Copy out everything in the records from the line containing "Given: Click info icon for VPN à haut débit" down to the line containing "Action: pos(373,187)", both of those lines included.

======== Task inputs ========

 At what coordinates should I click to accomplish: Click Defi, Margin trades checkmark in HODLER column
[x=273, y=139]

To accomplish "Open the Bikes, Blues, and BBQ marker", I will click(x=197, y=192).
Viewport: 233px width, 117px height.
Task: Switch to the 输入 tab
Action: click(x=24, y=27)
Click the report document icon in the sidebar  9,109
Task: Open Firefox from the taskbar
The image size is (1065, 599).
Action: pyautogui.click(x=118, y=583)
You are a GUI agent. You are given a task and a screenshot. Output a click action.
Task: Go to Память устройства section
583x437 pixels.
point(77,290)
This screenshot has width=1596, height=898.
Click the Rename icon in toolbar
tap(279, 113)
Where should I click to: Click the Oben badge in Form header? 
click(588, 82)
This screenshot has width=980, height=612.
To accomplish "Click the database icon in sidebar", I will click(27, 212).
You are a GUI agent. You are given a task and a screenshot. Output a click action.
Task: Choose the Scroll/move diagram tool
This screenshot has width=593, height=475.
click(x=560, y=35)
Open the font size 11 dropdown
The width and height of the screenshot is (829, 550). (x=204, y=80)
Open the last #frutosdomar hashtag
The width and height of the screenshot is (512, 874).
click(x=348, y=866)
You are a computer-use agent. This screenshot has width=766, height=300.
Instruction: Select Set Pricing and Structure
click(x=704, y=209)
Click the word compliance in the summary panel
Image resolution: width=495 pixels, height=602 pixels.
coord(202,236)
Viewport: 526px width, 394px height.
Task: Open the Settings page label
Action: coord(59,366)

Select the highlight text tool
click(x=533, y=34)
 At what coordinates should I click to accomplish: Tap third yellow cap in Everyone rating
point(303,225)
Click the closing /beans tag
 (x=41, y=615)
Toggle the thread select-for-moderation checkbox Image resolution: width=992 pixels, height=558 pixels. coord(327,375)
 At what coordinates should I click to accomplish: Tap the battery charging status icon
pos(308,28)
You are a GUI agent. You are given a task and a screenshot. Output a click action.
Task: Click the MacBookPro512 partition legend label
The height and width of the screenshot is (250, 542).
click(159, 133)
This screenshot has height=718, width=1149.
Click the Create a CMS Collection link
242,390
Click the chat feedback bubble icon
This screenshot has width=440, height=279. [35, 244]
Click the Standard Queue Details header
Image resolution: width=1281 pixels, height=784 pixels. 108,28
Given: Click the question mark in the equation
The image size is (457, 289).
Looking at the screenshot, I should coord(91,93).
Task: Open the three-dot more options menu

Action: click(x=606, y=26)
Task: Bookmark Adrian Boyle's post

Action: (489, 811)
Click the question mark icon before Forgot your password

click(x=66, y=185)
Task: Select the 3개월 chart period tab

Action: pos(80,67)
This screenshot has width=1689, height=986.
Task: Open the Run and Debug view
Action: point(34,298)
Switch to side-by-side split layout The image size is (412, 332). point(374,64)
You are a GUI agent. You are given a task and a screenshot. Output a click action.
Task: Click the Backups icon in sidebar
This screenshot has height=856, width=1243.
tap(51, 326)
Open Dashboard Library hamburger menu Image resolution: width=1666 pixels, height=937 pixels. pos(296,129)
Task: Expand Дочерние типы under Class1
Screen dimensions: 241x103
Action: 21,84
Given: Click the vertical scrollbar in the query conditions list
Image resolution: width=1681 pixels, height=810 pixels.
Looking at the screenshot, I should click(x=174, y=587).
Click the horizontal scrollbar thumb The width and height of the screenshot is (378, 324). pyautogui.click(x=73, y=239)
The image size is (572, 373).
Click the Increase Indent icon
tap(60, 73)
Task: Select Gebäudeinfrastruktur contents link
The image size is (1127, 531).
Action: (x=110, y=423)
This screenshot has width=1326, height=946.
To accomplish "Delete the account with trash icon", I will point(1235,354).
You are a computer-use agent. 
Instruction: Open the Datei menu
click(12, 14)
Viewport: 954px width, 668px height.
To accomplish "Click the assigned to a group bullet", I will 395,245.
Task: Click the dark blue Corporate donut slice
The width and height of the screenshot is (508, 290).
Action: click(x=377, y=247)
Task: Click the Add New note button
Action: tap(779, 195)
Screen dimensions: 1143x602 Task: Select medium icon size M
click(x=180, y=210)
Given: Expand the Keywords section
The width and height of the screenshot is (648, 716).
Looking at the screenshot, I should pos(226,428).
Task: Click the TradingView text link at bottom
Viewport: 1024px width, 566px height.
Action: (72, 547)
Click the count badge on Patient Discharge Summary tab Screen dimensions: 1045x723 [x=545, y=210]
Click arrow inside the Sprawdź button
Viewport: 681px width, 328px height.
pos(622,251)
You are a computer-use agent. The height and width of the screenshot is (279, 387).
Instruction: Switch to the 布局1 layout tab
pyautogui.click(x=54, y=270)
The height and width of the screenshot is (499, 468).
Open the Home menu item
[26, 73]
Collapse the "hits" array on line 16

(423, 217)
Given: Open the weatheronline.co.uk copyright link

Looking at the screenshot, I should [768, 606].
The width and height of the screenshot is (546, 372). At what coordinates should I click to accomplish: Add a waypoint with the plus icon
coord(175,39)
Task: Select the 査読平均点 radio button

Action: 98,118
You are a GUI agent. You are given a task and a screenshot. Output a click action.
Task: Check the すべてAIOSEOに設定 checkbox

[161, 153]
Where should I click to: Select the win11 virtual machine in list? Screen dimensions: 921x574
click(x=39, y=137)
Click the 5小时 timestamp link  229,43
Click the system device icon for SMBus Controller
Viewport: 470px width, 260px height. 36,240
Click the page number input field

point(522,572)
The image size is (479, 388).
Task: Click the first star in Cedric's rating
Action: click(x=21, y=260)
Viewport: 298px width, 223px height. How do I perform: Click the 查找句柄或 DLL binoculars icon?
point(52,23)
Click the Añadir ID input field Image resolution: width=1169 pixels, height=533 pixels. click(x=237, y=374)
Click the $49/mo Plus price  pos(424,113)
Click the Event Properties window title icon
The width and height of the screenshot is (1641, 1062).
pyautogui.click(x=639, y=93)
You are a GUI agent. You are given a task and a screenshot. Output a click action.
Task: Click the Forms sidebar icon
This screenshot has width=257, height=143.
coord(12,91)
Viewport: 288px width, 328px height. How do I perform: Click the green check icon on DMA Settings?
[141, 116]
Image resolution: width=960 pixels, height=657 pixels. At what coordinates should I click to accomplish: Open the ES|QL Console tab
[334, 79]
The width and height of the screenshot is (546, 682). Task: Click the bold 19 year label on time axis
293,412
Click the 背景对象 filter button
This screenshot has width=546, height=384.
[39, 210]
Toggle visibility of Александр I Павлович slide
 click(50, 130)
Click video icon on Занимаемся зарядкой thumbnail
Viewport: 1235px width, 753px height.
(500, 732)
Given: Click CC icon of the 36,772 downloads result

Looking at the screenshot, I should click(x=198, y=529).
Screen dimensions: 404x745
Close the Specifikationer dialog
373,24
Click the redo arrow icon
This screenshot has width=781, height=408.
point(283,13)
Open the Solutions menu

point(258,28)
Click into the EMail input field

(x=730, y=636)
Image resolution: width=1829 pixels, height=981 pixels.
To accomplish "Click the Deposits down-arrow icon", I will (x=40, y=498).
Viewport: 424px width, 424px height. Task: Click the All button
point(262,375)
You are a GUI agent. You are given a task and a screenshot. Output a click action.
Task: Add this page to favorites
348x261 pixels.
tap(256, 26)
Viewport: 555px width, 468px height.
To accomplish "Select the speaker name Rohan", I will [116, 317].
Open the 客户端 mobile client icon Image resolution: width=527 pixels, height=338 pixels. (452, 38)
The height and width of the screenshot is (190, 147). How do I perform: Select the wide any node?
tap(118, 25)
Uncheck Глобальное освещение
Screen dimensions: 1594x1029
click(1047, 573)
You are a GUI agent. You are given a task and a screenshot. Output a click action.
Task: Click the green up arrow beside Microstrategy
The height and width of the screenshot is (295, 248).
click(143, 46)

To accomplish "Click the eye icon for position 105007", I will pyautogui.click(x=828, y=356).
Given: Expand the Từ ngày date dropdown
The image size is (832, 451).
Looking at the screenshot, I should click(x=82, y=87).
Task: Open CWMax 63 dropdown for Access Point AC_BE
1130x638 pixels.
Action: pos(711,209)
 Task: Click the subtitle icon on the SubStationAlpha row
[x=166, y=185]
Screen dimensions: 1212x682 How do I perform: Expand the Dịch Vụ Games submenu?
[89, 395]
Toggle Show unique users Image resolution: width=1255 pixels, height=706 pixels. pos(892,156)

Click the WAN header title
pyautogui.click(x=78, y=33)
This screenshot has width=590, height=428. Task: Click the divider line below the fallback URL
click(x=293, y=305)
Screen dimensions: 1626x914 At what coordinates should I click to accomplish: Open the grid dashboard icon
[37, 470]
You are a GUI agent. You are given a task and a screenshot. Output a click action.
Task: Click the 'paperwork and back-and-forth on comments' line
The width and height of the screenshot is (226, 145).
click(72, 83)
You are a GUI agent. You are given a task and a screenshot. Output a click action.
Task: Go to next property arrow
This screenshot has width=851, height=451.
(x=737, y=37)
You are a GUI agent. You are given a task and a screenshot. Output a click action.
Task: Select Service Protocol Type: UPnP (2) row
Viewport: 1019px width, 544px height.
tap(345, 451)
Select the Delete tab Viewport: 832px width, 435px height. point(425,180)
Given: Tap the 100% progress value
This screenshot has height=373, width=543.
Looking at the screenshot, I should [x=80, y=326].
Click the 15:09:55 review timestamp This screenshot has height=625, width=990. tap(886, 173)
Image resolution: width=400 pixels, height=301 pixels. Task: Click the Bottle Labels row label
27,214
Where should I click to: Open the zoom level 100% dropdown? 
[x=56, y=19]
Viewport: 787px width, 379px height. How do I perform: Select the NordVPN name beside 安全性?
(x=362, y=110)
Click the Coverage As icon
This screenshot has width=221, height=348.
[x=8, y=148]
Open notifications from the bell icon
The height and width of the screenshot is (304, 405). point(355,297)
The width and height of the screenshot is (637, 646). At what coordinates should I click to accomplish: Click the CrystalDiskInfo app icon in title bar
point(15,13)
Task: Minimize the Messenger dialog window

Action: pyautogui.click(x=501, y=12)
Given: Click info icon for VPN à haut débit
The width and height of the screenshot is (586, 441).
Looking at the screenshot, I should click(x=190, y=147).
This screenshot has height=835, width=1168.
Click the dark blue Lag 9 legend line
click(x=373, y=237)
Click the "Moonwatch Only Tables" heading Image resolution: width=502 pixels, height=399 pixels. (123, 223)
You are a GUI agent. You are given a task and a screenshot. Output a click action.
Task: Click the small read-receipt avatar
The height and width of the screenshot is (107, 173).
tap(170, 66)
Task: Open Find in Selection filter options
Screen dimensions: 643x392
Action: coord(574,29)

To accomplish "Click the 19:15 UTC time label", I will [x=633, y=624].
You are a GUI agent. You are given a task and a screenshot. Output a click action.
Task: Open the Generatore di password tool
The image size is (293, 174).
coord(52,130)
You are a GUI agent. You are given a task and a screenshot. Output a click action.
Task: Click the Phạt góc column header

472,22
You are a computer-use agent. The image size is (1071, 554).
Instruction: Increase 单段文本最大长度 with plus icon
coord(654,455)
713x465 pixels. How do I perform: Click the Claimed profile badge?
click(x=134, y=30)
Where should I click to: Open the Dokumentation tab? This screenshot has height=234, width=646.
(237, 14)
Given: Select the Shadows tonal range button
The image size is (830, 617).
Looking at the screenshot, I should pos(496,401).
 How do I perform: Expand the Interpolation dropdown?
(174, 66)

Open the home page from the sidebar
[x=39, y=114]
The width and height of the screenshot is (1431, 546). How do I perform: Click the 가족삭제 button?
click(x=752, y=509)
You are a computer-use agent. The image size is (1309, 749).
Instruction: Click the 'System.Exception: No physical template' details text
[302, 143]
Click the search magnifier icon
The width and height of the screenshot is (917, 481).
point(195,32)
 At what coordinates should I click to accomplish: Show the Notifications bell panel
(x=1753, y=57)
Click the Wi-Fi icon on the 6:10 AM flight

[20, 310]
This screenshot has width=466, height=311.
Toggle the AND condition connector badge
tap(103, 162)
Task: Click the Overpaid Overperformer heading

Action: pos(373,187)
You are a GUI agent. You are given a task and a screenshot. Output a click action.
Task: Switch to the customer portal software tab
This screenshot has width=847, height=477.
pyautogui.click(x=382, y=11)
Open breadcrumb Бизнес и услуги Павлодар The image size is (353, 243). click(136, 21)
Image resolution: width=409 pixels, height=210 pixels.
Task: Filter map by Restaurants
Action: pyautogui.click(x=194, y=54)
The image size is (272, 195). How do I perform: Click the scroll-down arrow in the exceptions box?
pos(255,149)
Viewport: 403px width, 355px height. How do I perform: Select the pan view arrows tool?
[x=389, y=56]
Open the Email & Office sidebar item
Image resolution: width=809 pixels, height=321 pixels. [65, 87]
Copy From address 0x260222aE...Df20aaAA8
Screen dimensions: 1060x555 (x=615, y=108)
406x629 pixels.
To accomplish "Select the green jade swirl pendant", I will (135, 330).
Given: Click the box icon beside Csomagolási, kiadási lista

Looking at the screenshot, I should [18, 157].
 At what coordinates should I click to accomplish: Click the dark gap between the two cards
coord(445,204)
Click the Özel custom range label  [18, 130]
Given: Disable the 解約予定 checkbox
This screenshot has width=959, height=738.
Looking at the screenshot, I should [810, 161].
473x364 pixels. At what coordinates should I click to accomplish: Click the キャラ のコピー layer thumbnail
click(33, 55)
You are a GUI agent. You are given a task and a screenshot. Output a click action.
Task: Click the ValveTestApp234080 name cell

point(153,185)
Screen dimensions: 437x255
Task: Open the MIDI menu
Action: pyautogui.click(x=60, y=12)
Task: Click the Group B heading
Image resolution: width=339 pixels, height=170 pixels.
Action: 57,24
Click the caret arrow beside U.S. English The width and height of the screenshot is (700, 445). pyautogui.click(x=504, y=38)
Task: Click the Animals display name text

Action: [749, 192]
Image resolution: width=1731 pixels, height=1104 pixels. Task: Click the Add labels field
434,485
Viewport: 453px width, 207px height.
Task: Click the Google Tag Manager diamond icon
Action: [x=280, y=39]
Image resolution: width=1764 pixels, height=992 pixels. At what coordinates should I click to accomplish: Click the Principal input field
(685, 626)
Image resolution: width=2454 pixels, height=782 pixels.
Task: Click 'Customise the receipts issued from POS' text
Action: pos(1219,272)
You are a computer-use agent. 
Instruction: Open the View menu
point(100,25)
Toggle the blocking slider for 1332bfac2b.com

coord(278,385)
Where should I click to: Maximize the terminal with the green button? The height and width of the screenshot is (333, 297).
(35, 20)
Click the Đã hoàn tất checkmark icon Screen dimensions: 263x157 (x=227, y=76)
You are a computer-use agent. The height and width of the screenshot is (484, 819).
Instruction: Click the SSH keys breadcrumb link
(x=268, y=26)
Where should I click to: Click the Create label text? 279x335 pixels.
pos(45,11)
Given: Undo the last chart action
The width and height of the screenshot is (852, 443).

========

# [Answer to this task]
Given: Click info icon for VPN à haut débit
The width and height of the screenshot is (586, 441).
Looking at the screenshot, I should click(x=190, y=147).
This screenshot has height=835, width=1168.
Click the dark blue Lag 9 legend line
click(x=373, y=237)
Click the "Moonwatch Only Tables" heading Image resolution: width=502 pixels, height=399 pixels. (123, 223)
You are a GUI agent. You are given a task and a screenshot. Output a click action.
Task: Click the small read-receipt avatar
The height and width of the screenshot is (107, 173).
tap(170, 66)
Task: Open Find in Selection filter options
Screen dimensions: 643x392
Action: coord(574,29)

To accomplish "Click the 19:15 UTC time label", I will [x=633, y=624].
You are a GUI agent. You are given a task and a screenshot. Output a click action.
Task: Open the Generatore di password tool
The image size is (293, 174).
coord(52,130)
You are a GUI agent. You are given a task and a screenshot. Output a click action.
Task: Click the Phạt góc column header

472,22
You are a computer-use agent. The image size is (1071, 554).
Instruction: Increase 单段文本最大长度 with plus icon
coord(654,455)
713x465 pixels. How do I perform: Click the Claimed profile badge?
click(x=134, y=30)
Where should I click to: Open the Dokumentation tab? This screenshot has height=234, width=646.
(237, 14)
Given: Select the Shadows tonal range button
The image size is (830, 617).
Looking at the screenshot, I should pos(496,401).
 How do I perform: Expand the Interpolation dropdown?
(174, 66)

Open the home page from the sidebar
[x=39, y=114]
The width and height of the screenshot is (1431, 546). How do I perform: Click the 가족삭제 button?
click(x=752, y=509)
You are a computer-use agent. The image size is (1309, 749).
Instruction: Click the 'System.Exception: No physical template' details text
[302, 143]
Click the search magnifier icon
The width and height of the screenshot is (917, 481).
point(195,32)
 At what coordinates should I click to accomplish: Show the Notifications bell panel
(x=1753, y=57)
Click the Wi-Fi icon on the 6:10 AM flight

[20, 310]
This screenshot has width=466, height=311.
Toggle the AND condition connector badge
tap(103, 162)
Task: Click the Overpaid Overperformer heading

Action: pos(373,187)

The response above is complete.